Continue the text about RunLens from the point where it ends.

TEXT -
________________________

Charts are Vega-Lite .vl.json specs referenced by
path from charts[]. The agent drops a spec on disk; RunLens pre-renders it to inline
SVG via vl-convert. A missing or invalid spec degrades to a data-table / link fallback
instead of crashing the report — see the "Draft chart (invalid spec)" panel in the PASS
screenshot above. RunLens never infers chart types or builds charts from raw data.
Example specs: examples/charts/ (bar.vl.json, line.vl.json,
invalid.vl.json).
run_state.json holds the current snapshot only. The state machine:
working → checkpoint (explicit, via runlens checkpoint --reason …) / blocked /
failed / final. Only checkpoint writes checkpoints/; only a passing finalize
writes deliverables/final.html; render is a repeatable presentation step that writes
neither.
.agent-artifacts/
├── artifact_spec.yaml # task contract + acceptance-criteria evidence ledger
├── run_state.json # current execution snapshot (+ history)
├── RUN_STATE.md # human-readable mirror of run_state.json
├── working/report.html # repeatable working report (render)

________________________

DATA FOR ANALYSIS -

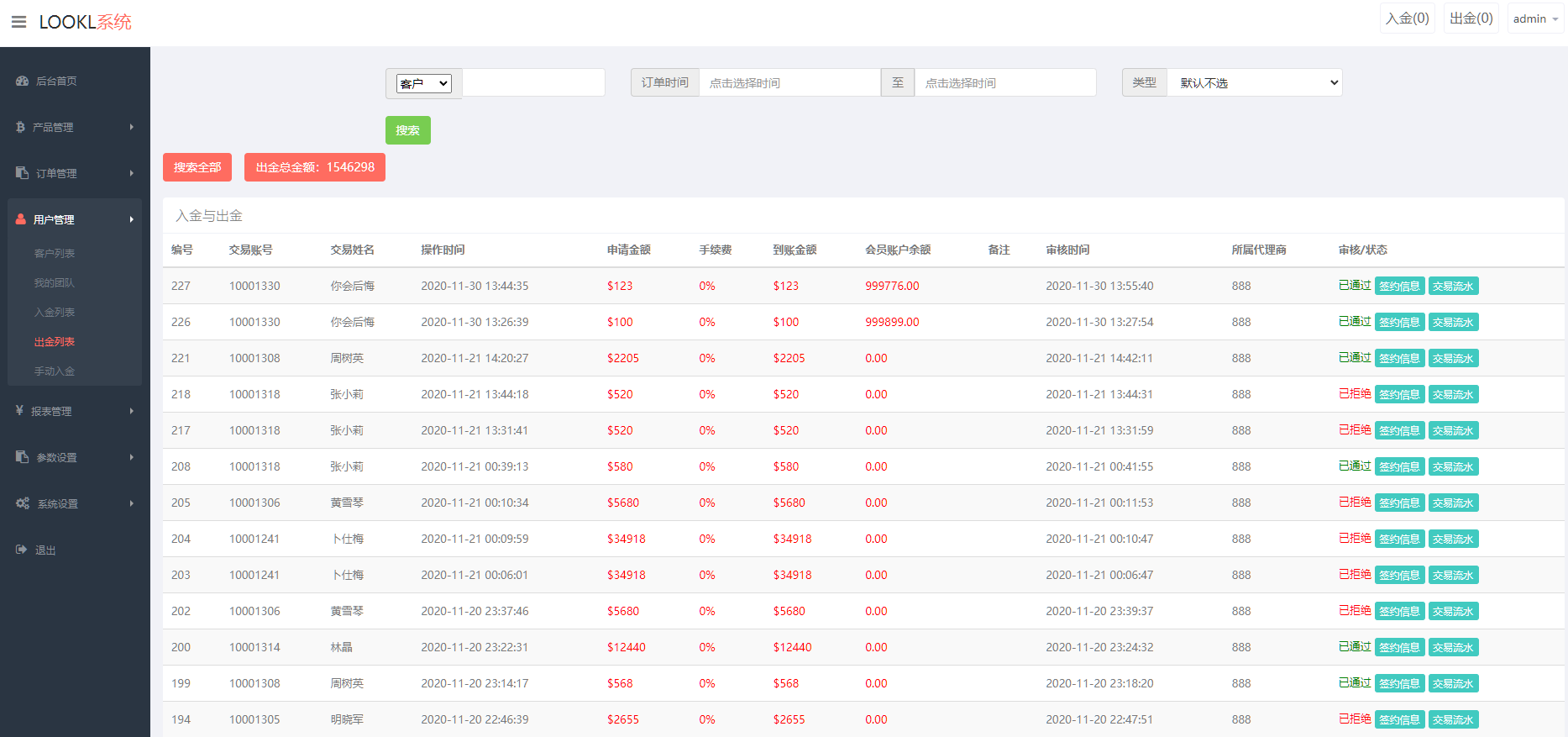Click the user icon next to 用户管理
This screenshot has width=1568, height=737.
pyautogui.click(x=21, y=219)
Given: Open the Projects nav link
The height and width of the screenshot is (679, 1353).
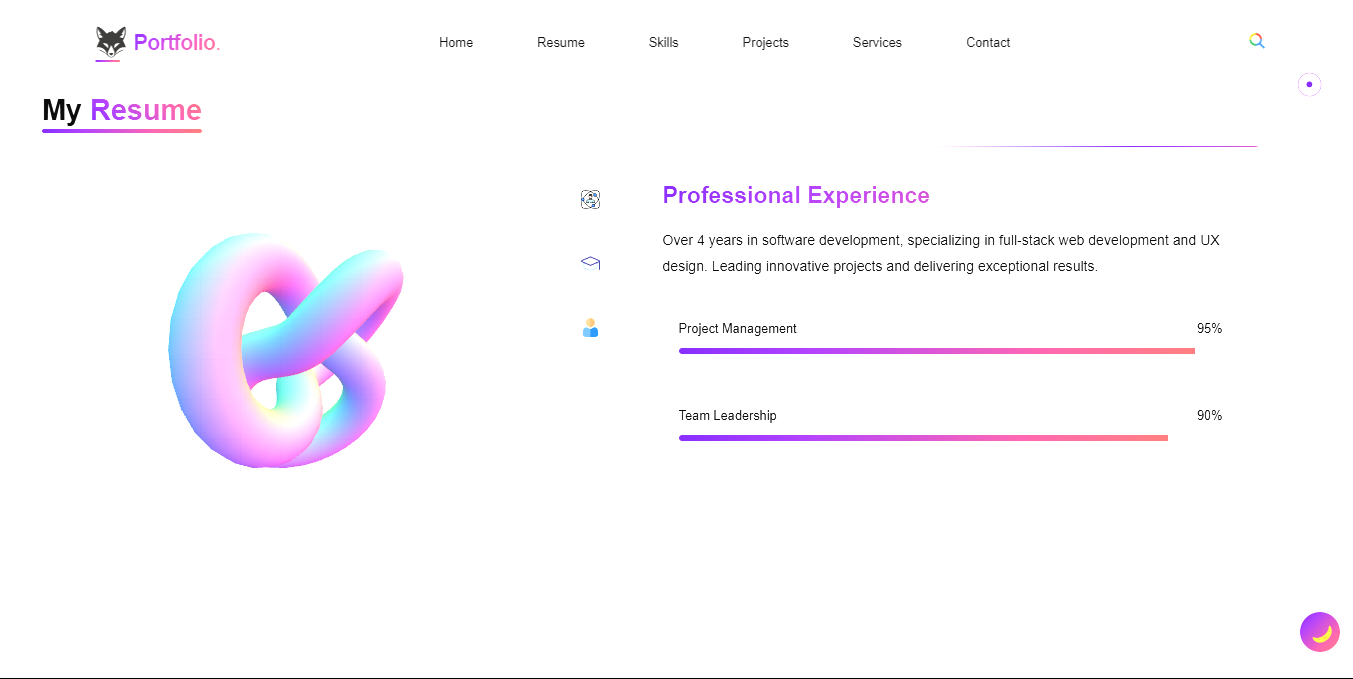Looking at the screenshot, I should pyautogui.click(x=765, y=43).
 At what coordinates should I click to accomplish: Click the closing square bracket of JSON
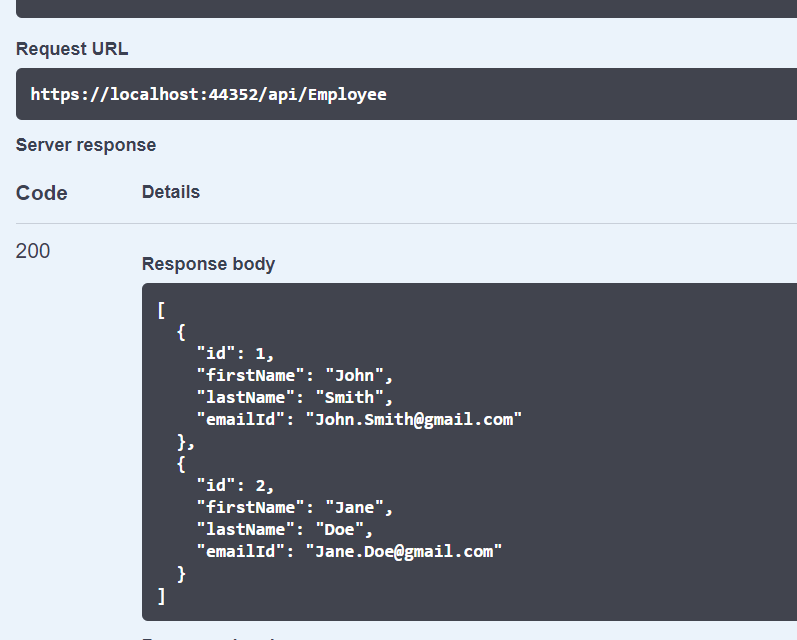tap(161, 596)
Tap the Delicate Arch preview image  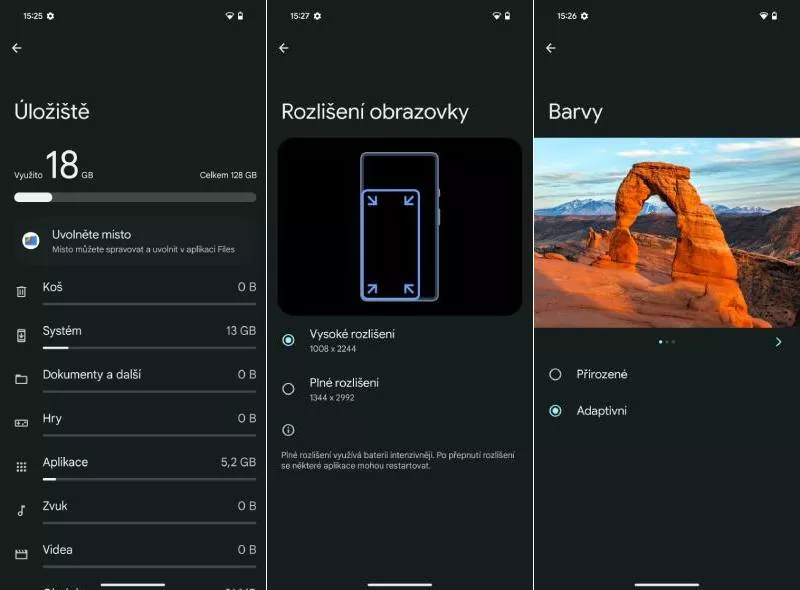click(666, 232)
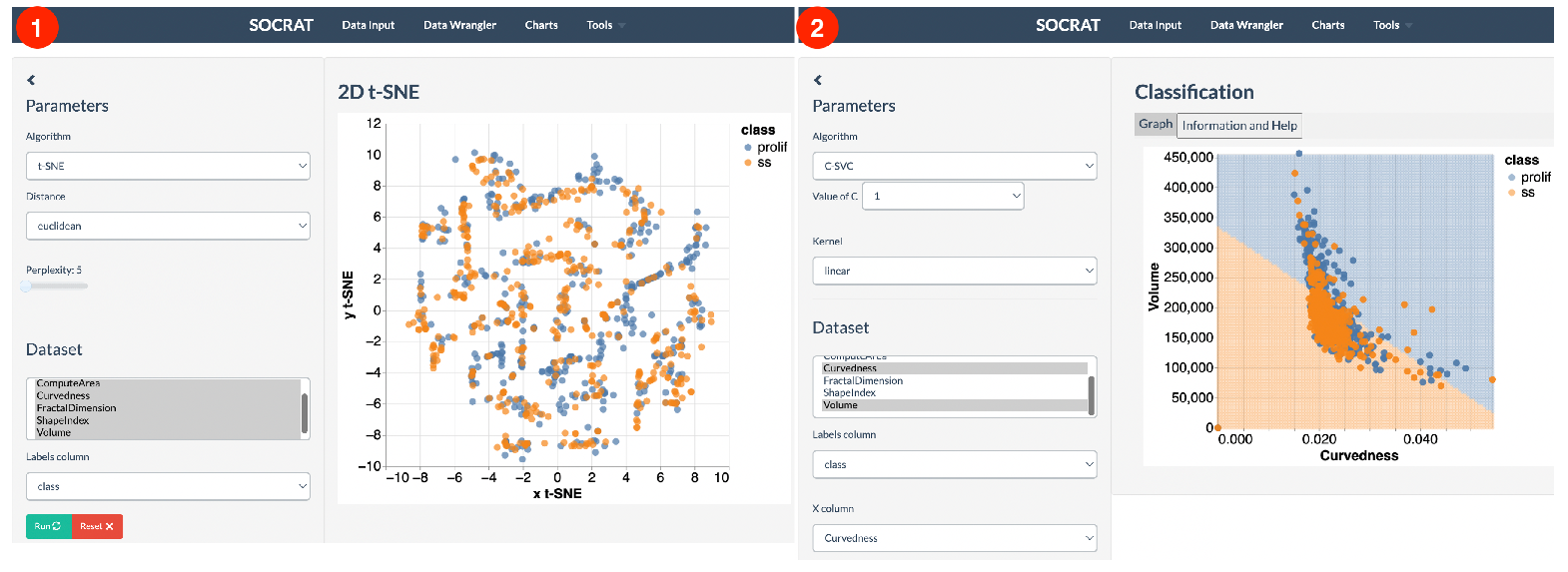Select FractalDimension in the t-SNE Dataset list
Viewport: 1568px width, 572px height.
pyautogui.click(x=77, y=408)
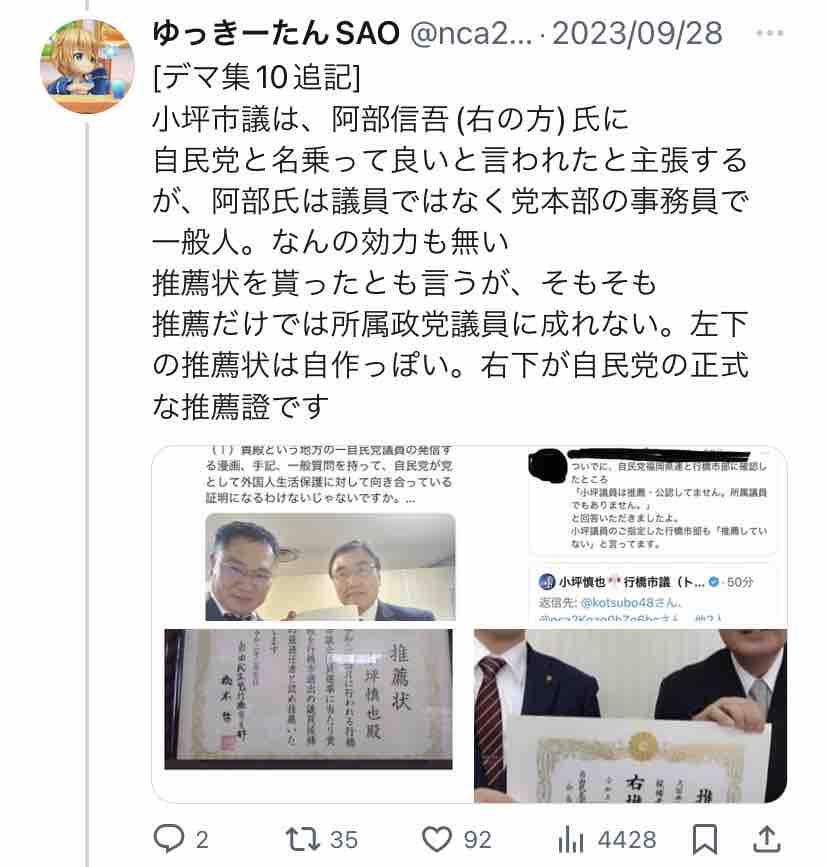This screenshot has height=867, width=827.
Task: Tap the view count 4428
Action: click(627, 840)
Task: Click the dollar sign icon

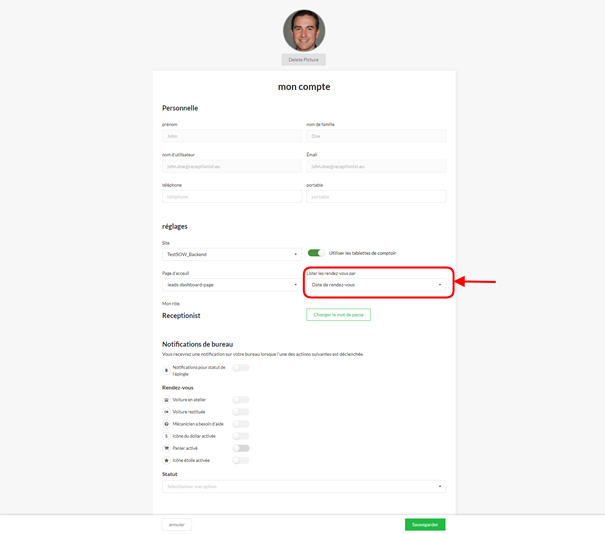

________________________

OUTPUT OF THE TASK -
├── working/charts/*.vl.json
├── checkpoints/*.html # explicit checkpoints only
└── deliverables/final.html # written only by a passing finalize
Acceptance criteria live in artifact_spec.yaml and nowhere else — never copy them into
run_state.json. The root .agent-artifacts/ is local runtime state and is git-ignored;
the only committed example trees live under examples/.
The protocol is the CLI; agent instruction files are thin adapters that steer different agents to the same workflow:
docs/agent-trigger-map.md— When RunLens should trigger and the platform-specific skill/hook entrypoints.AGENTS.md— Codex, Cursor, opencode, Qwen Code, and similar agents.CLAUDE.md— Claude Code adapter (commands + architecture).examples/adapters/runlens-artifact-protocol/SKILL.md— canonical installable skill.examples/adapters/opencode/runlens-artifact-protocol/SKILL.md— opencode skill adapter.
A test (tests/test_smoke_adapter.py) keeps the agent-facing adapters documenting
the same canonical commands.
Use RunLens for long-running implementation, review/debug, deployment, release work,
or any task that should leave an inspectable HTML artifact, timeline, final report,
or evidence ledger. Also use it when the repo already has .agent-artifacts/, or
when the user mentions RunLens, final.html, acceptance criteria, artifacts, or
asks the agent to keep working until done.
Do not trigger it for a quick answer, simple translation, one read-only shell command, or a small lookup unless the user explicitly asks for an artifact.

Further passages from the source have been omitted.